A Ph.D. is a huge opportunity cost with an extraordinarily high risk/reward ratio. I have often had undergraduates ask me if they should pursue a Ph.D. I first ask them if it is their desire to teach at a research university. This desire is a little like becoming an NBA player especially in certain technical fields like physics. A horde of Ph.D. candidates is good for tenured Professors and research universities, but not necessarily for the students. Post-doc hell is left as an excercise for the reader.

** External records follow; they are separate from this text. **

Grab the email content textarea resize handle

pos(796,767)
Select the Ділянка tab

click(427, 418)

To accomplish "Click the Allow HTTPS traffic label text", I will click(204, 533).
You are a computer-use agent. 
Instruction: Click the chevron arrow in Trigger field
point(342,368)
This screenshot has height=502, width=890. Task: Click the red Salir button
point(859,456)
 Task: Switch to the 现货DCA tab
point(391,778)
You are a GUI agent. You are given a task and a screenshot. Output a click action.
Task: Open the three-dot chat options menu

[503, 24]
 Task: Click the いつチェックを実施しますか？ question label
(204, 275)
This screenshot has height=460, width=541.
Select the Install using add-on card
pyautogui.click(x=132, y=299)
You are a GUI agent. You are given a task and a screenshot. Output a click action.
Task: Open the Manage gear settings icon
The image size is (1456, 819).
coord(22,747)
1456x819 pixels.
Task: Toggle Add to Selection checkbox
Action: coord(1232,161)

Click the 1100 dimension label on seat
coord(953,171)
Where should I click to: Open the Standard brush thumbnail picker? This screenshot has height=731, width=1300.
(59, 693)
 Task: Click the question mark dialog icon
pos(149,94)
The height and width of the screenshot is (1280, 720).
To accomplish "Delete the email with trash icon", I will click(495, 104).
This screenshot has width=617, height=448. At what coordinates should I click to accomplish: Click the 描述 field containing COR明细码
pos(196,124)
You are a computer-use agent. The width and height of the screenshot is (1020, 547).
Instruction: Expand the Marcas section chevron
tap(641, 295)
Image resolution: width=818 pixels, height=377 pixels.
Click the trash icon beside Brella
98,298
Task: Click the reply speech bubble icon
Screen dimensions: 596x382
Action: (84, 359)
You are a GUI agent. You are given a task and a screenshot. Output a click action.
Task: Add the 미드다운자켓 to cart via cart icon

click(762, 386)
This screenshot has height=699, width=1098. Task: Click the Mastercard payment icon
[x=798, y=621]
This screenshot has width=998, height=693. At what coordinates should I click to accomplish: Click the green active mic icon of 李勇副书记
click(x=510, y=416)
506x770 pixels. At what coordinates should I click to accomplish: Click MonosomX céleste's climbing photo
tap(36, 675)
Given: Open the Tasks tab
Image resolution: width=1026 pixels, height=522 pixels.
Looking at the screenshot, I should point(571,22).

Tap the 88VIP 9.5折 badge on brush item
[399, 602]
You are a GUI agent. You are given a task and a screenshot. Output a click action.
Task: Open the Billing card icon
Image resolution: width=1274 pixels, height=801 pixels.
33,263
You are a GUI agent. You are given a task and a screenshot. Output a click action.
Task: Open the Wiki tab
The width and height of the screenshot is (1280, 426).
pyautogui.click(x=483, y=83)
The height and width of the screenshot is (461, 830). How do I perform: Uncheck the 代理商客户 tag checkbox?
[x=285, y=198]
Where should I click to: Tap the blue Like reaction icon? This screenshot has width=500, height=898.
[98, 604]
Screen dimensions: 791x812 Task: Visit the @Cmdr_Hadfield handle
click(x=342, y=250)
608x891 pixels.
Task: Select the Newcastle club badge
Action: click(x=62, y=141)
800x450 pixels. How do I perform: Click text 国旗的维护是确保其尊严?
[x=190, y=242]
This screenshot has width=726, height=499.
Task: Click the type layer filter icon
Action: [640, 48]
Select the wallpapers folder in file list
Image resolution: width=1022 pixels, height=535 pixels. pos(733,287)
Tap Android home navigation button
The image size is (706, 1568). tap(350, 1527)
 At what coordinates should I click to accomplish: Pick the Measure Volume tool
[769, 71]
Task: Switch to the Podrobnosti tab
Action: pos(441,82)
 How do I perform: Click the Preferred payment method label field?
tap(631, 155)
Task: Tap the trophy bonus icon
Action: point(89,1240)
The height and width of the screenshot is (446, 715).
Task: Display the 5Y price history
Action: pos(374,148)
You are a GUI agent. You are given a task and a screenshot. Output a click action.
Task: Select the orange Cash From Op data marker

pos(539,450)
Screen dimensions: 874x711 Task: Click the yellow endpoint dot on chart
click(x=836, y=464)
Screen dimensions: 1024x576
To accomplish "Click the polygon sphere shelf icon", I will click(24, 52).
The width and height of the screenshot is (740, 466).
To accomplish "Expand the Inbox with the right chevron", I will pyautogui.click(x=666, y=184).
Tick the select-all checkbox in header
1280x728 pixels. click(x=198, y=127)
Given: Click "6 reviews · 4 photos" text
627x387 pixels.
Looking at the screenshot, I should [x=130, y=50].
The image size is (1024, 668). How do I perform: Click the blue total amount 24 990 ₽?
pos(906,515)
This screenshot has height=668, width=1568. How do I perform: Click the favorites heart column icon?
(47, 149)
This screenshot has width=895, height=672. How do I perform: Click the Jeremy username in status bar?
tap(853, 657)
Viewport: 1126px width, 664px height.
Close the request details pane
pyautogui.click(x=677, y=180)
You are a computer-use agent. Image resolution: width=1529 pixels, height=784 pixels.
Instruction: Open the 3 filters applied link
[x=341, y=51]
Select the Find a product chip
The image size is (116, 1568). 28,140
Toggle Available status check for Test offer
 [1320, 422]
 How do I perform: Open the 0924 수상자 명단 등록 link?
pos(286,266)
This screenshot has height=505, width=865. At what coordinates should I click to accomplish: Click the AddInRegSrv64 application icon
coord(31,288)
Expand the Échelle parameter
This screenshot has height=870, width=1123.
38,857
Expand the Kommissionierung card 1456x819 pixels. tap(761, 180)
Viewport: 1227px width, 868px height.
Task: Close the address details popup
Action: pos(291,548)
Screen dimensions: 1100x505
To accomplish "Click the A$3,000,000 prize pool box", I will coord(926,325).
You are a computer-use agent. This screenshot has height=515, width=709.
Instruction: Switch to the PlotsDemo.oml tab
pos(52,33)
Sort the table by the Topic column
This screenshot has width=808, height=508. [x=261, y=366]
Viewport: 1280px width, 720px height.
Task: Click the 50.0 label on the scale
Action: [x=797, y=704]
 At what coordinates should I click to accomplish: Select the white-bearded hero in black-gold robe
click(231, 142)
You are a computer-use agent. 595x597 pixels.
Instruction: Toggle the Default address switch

If they don't have a burning desire to be a professor or happen to dislike trees, I don't really see the point of a Ph.D. I tell them to at least take a hard look at the costs of their decision either way: real financial, opportunity, time, etc. An objective tally will rarely be in favor of a Ph.D.

1 comments

I share Marc's (and your) skepticism about the value of a Ph.D., which is part of why I said that graduate degrees are overrated. I also counsel undergraduates to consider the large opportunity costs of graduate school. But I was taking issue with the sloppiness of the statement "most of the people who have a huge impact on the world . . . do not have PhD's", which would seem to be true whether or not having a Ph.D. is particularly valuable. It's sort of like saying "most of the people who have a huge impact on the world are not left-handed". Well, yes, but that's true even if you replace "the world" with "baseball", and yet lefties have proportionally more impact in baseball despite still being a minority. The question is, can the same be said of Ph.D.s (in the world, I mean, not in baseball)?